Broadway, between Spring and Prince

Since time immemorial, New Yorkers have loved street food. It's in our blood. From the Sabrett hot dog carts on every museum mile corner to the sweet roasted-honey smell of the Nuts 4 Nuts stand wafting down the block to the Halal guys drenching your lamb lunch in a soup of "white" sauce and colon burning hot sauce, if the food's being hawked on the sidewalk, we assume that it has to be good. And it's a pretty good bet that we're not wrong. In the last few years, street meat's gone upscale with the food truck. Every week it seems that the Times is talking about a truck festival or Time Out is doing a comparison of the top 20 rolling menus. Some of these trucks have been so successful that they were able to expand into brick-and-mortar storefronts (see: Schnitzels & Things). But then it sort of removes the fun and, dare I say it, romance of eating truck food.

For about a year, the Tribeca Taco truck's been slinging tacos, burritos and such at NYers. This particular day, it was parked in SoHo opposite Uniqlo and I got on the long line of people looking for a cheap, tasty, and these days, trendy lunch.

Every taco came with cilantro and onion. There were a variety of taco fillings to choose from, a variety of sauces to pour on top, and a choice of soft or crunchy. I'll always choose a hard taco over a soft one and I stuck to my guns this time, too. As for the fillings: soy mango, chipotle crema, avocado crema, pineapple barbecue, salsa verde and picante rojo. The first four are, I'm certain, very tasty. But it seemed to me that they would probably overpower the fillings with sweetness. So I stuck with a traditional picante rojo.

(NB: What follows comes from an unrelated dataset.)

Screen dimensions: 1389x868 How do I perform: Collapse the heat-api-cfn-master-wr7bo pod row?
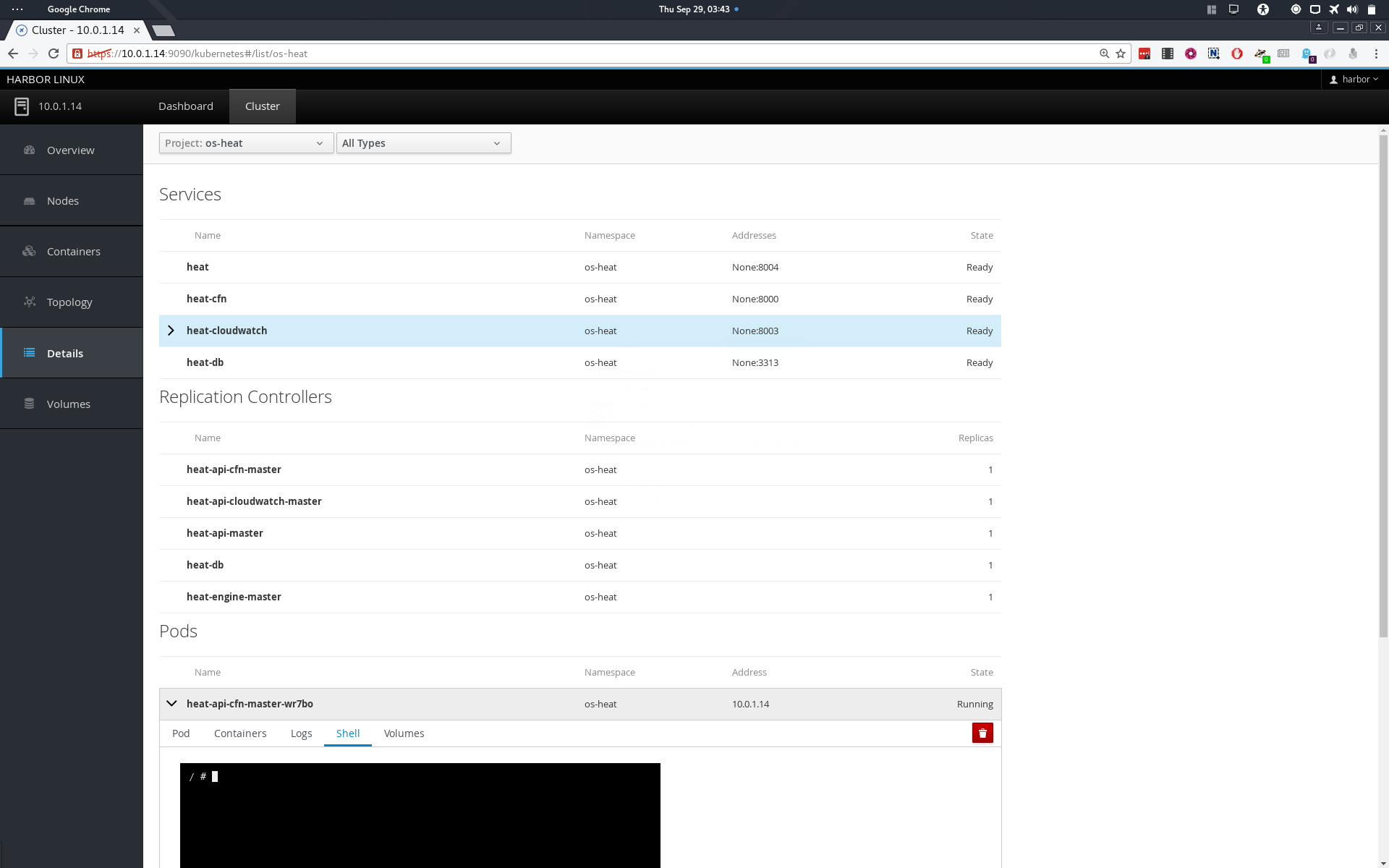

I ordered four (the limit you were allowed to order), all different, like a variety pack. First, Cactus. Cactus was one of Tribeca's two vegetarian options, the other being chipotle tofu. It wasn't a bad taco, but it wasn't a good one either. Cactus is a relatively tasteless plant and tastes pretty much like okra without the slime factor. Next time I want to skip the meat I'll go with tofu. Up next I bit into the namesake Tribeca, chorizo and spicy pork. Not bad, but not as good as number three, the Al Pastor spicy pork and pineapple. Ah, now we're getting somewhere. Sweet in all the right places with the spicy tang of the pork. But I have to say, my favorite of all was the plain old, simple as can be Ground Beef. Not greasy, not bland. If I ever find myself getting a taco in Corona, it's my go to taco, and I think it will be here in SoHo, too. Perhaps that's boring of me, but I've always seen tacos as comfort food. It's already perfect, so why fix what ain't broken.

Though that said, I bet a s'mores taco would be pretty neat.